What steps do we need to take to develop an “interesting-ometer”—a remote sensor of a planetary’s interesting behavior?  How do we even start asking the questions necessary to create such a device?

I suggest electrochemical disequilibrium as a starting point.   “Interesting” in a planetary context means “out of electrochemical equilibrium”.  It may not be the only measure of interestingness. It may not even pan out as the root cause of our planet’s interestingness (so a planet that has life that is purely photochemical with no electrochemistry can also be called interesting by my first definition, but it might fail the test for electrochemical disequilibrium.)

But this starting point is useful. It allows us to frame questions and do this in ways that can be measured and quantified, by combining theory, lab experiments, and observations of the Earth in planets.

DATASET RECORDS =
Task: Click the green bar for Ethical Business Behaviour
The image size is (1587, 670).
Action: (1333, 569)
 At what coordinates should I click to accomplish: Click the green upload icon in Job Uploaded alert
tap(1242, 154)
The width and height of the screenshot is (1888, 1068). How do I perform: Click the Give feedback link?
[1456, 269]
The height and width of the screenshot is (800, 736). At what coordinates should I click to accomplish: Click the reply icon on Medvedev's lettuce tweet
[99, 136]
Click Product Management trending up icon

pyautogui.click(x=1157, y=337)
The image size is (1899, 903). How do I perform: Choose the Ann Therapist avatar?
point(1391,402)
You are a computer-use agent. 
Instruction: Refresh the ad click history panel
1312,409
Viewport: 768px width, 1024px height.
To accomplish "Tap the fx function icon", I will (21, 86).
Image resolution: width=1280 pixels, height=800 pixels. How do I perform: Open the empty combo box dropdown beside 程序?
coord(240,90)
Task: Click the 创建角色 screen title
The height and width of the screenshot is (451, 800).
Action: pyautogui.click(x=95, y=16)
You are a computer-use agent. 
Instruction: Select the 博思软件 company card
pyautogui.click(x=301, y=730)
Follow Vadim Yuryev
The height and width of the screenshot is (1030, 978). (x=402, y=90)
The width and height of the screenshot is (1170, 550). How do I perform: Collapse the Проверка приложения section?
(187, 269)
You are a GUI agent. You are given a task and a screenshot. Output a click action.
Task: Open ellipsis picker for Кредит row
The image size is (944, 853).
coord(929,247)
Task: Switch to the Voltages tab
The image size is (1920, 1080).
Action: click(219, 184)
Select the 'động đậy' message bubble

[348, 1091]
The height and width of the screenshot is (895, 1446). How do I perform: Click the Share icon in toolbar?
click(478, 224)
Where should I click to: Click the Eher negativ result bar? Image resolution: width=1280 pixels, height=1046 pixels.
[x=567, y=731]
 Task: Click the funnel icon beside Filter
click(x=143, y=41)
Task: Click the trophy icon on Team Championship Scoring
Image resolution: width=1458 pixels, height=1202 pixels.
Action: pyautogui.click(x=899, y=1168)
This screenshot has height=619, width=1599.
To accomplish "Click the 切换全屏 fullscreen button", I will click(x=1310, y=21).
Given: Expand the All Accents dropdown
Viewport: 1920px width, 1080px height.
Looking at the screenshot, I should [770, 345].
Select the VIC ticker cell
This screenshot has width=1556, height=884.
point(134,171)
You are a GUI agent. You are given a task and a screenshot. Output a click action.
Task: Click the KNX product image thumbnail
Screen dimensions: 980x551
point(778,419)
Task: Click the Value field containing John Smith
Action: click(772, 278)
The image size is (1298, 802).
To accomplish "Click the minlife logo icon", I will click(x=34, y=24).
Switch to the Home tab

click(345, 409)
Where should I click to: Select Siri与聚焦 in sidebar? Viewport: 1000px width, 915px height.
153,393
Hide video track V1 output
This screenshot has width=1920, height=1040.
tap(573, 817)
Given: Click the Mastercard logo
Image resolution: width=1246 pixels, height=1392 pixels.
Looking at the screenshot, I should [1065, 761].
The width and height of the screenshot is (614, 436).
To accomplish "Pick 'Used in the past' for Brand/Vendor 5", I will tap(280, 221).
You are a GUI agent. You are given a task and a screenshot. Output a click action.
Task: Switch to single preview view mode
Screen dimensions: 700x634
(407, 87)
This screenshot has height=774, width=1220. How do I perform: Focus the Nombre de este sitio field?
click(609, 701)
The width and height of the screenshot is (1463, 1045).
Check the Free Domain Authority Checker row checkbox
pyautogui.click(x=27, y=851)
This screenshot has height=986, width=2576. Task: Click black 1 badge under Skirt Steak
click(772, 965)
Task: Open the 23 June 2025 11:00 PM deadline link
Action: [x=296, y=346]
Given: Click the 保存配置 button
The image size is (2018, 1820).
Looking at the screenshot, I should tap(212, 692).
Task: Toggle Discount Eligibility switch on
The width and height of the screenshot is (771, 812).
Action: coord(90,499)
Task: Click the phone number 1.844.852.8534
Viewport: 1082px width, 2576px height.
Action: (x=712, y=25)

WRITTEN TASK 1 =
Retype the passage on planetary interestingness from "I suggest electrochemical" to "Earth in planets.".
WRITTEN TASK 2 =
In the passage on planetary interestingness, what is proposed as a starting point for developing a remote sensor of a planet's interesting behavior?
WRITTEN TASK 3 =
Write a continuation of the passage on planetary interestingness, beginning after its final sentence.
The lines above play no part in this work.

OUTPUT 1 =
I suggest electrochemical disequilibrium as a starting point.   “Interesting” in a planetary context means “out of electrochemical equilibrium”.  It may not be the only measure of interestingness. It may not even pan out as the root cause of our planet’s interestingness (so a planet that has life that is purely photochemical with no electrochemistry can also be called interesting by my first definition, but it might fail the test for electrochemical disequilibrium.)

But this starting point is useful. It allows us to frame questions and do this in ways that can be measured and quantified, by combining theory, lab experiments, and observations of the Earth in planets.

OUTPUT 2 =
Electrochemical disequilibrium.

OUTPUT 3 =
Electrochemistry is important in other ways too—we extract most of our energy from reactions that involve electron transfer; and even with the electron transfer step is not rate limiting (as in combustion of fossil fuels). It was electron transfer processes that generated the fossil fuels in the first case. Specifically the electron transfer processes associated with life.

So, even if we fail in our quest to define a planet’s “interestingness” as electrochemical disequilbrium we will have spent our time studying an interesting, important, and relevant process. And we will be less likely to be taken in by the next crop of bogus scientific quacks who come up with false electrochemical solutions to our worldwide energy problems.